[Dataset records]
= = = = = = =

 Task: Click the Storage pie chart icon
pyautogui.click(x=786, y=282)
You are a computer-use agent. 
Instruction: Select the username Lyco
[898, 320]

= = = = = = =

[Brief] The lines from the one holding "You are a computer-use agent." to the last line of the entries, both included: retype them exactly and give nothing else.

[Task solution]
You are a computer-use agent. 
Instruction: Select the username Lyco
[898, 320]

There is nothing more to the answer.